Edge Spacer Thermal Breaks
In double or triple-glazed windows, where individual panes of glass are divided by a cushion of air or other gases, thermal breaks may also contribute to improved overall insulation. In these cases, a thermal break lines the edges of the glass panes, avoiding the problem of a "weakest link" effect, where the efficiency of the double-glazing would be compromised. Edge spacers may use a less conductive metal, such as stainless steel, or a thermoplastic compound which contains desiccant materials to reduce condensation problems. A third option uses silicone foam with desiccant, bonded to the glass with an adhesive material.
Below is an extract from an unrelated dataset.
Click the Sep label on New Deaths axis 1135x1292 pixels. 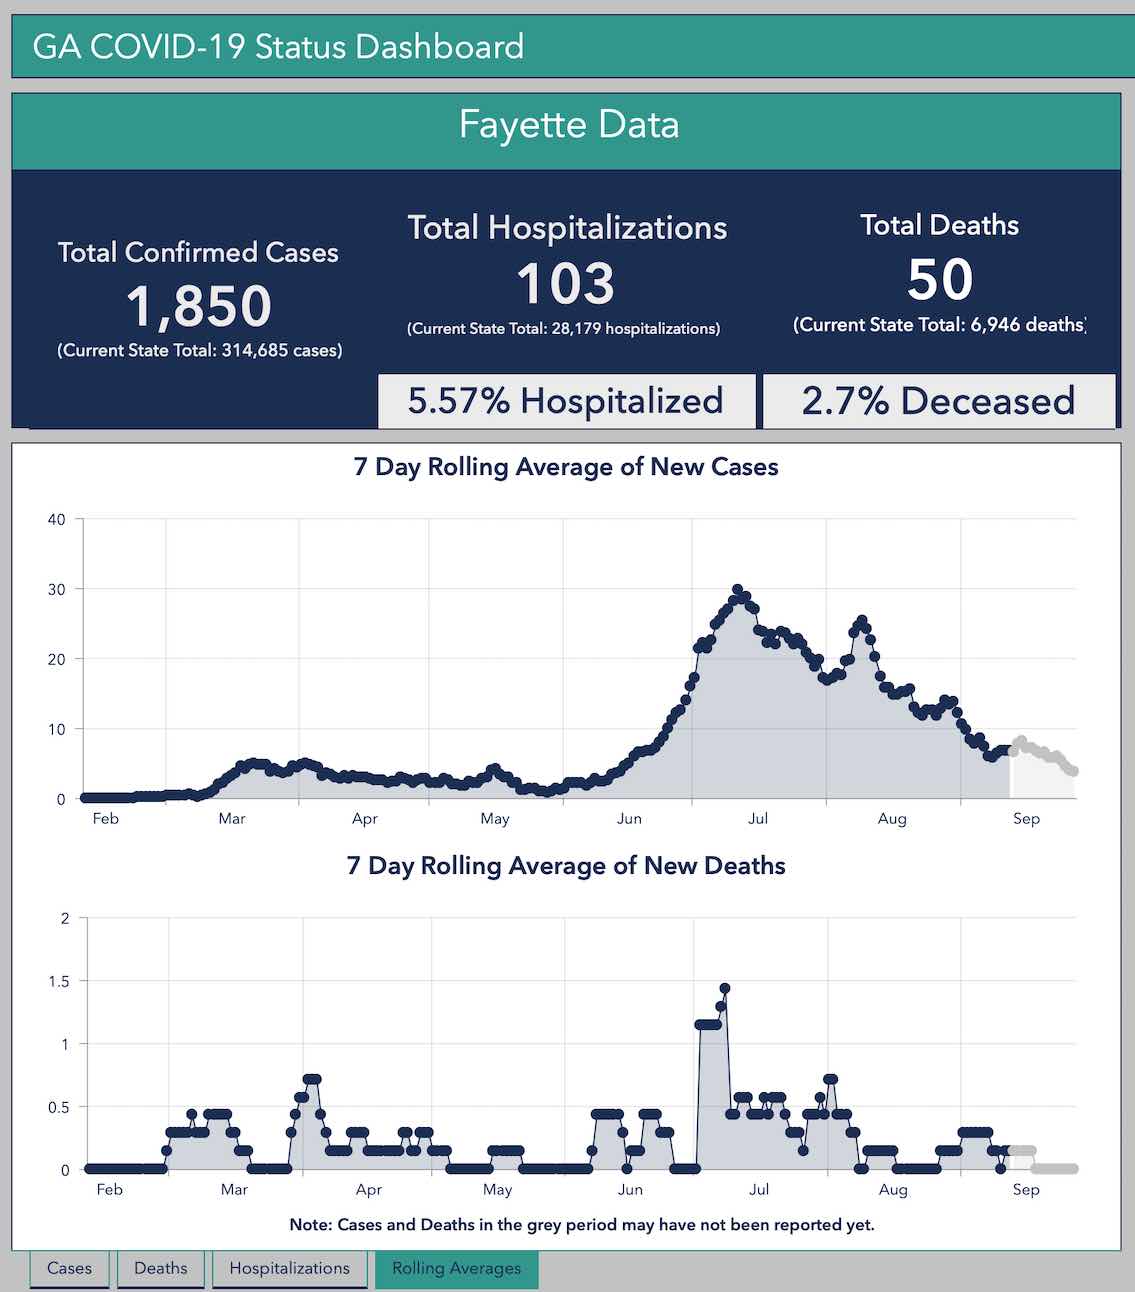[x=1026, y=1189]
Thermal Breaks in Rolled Steel Frames
An older style of window frame uses rolled steel instead of aluminium or wood, particularly for industrial or urban applications. When installing new windows in historical buildings, renovators may opt to use modern versions of rolled steel windows, reproducing the original pane arrangements and sizes, as well as materials, to achieve an historically accurate effect. These modern rolled steel frames often feature energy-efficient design advances such as thermal breaks. Given the extremely thin profile of a rolled steel window frame, and its relatively high heat loss, when compared with double-paned windows, for example, the insulating improvement offered by thermal breaks is highly advantageous for retaining indoor heat.